BEGIN Page excerpt
Why Only A-Rod?

Let me get back to a question I asked the other day about the latest steroids scandal: Why Alex Rodriguez? Why only him? What was the motive for releasing his name and his alone when there are 103 other players who also allegedly failed the test for steroids. Why weren’t other names leaked? Something is clearly wrong here. As a former journalist and current journalism instructor, I’m hard-pressed to criticize Selena Roberts and Sports Illustrated for reporting this juicy exclusive leak. This is what reporters do – report. But I have to wonder does Ms. Roberts know some of the other names? And if not, did she question why leakers only gave her the name of a single, albeit superstar, player? Keep in mind there were three other sources who corroborated the exclusive leak. Did Sports Illustrated even consider the implicit unfairness of it’s explosive tip? Did the magazine care about the ramifications?

For now, and I say this carefully, because I absolutely don’t know for sure, it appears that Alex Rodriguez’ name was probably leaked by someone connected to the Federal prosecution of the BALCO case. Only Sports Illustrated knows exactly where this leak came from. And the magazine is not obligated to reveal it’s sources. But we should ask: what’s really going on in this now years old investigation that would cause someone to leak the name of Alex Rodriguez? Did the government try to pressure A-Rod into revealing what he knows about steroids and then toss his reputation to the wind when he didn’t cooperate? Are pressure tactics being applied to other players on the list? Yes, I’m speculating, but the motives behind A-Rod’s outing need to be discussed and examined.
END Page excerpt
[What to work on]
a. How would you say this sentence from the post about the A-Rod steroids leak in Spanish: "Only Sports Illustrated knows exactly where this leak came from."?
b. Could you continue the post about the A-Rod steroids leak from its last sentence?
BEGIN Given records
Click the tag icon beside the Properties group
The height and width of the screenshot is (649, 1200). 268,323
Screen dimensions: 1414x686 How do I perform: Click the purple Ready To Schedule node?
END Given records
BEGIN Given records
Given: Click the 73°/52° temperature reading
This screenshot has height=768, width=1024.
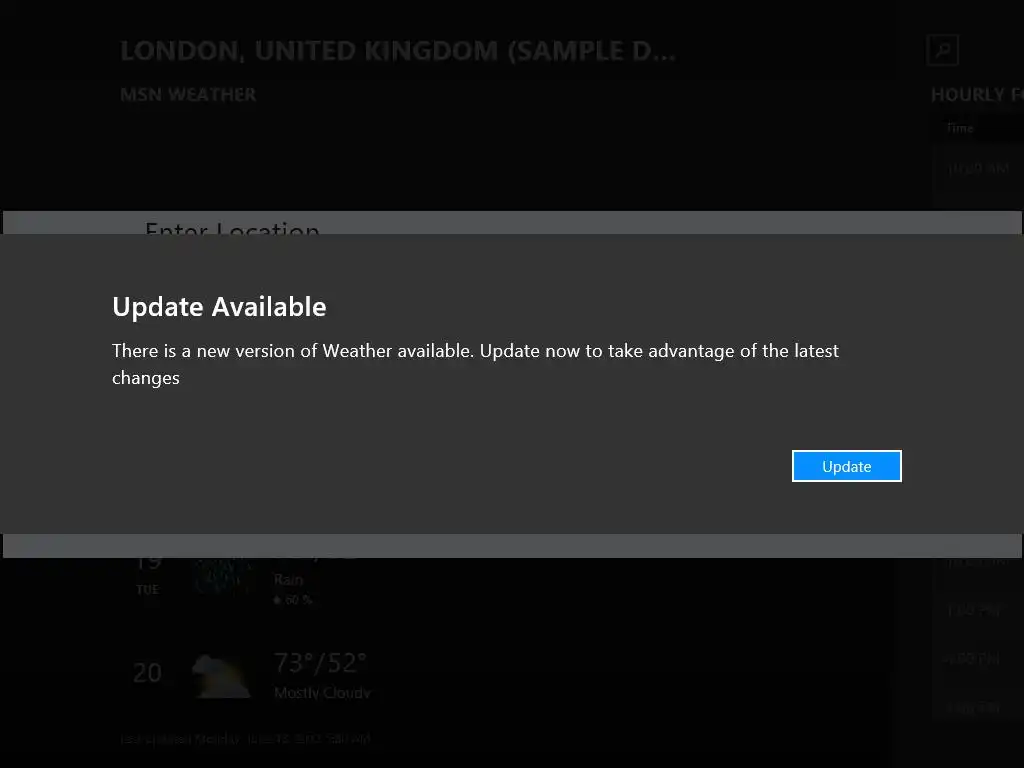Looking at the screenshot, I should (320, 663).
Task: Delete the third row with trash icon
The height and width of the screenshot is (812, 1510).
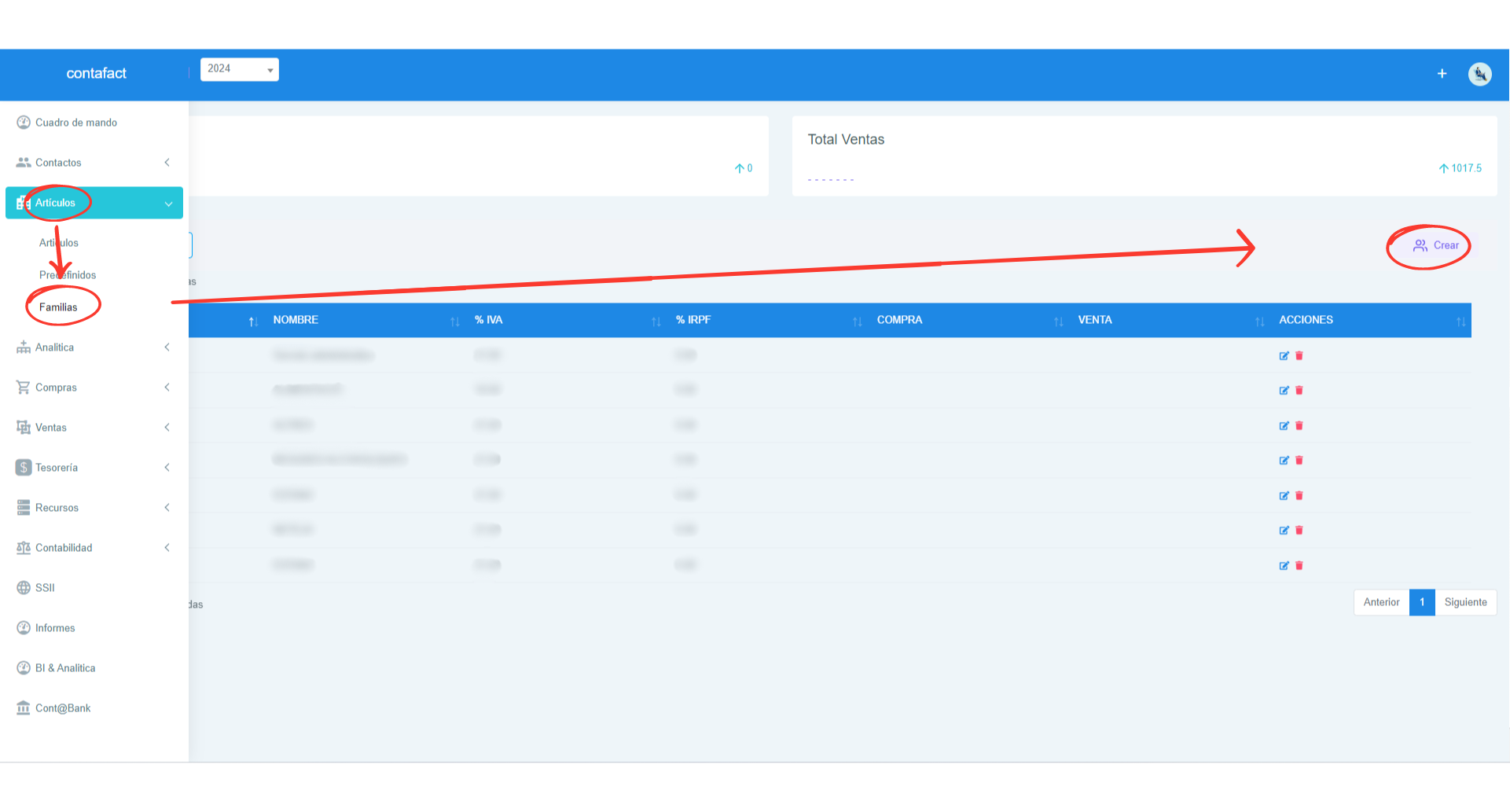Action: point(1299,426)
END Given records
[Answers to the exercise]
a. Solo Sports Illustrated sabe exactamente de dónde provino esta filtración.

b.
The egregious way in which the Feds have pursued the BALCO case and Barry Bonds in particular has clearly sullied its investigation of steroids in sports. The Feds have recklessly pursued players like Bonds in its quest for headlines, when if they really cared should be going after the creators and distributors of these illegal performance enhancing drugs. The way I see it, traffickers are getting a relative pass and high profile athletes are getting embarrassed and in some cases prosecuted. Again, I am absolutely not excusing the actions of drug cheating athletes, but if we only look at Alex Rodriguez and his forced admission of steroid use and his now tarnished reputation, we are probably missing the big picture – and the real story.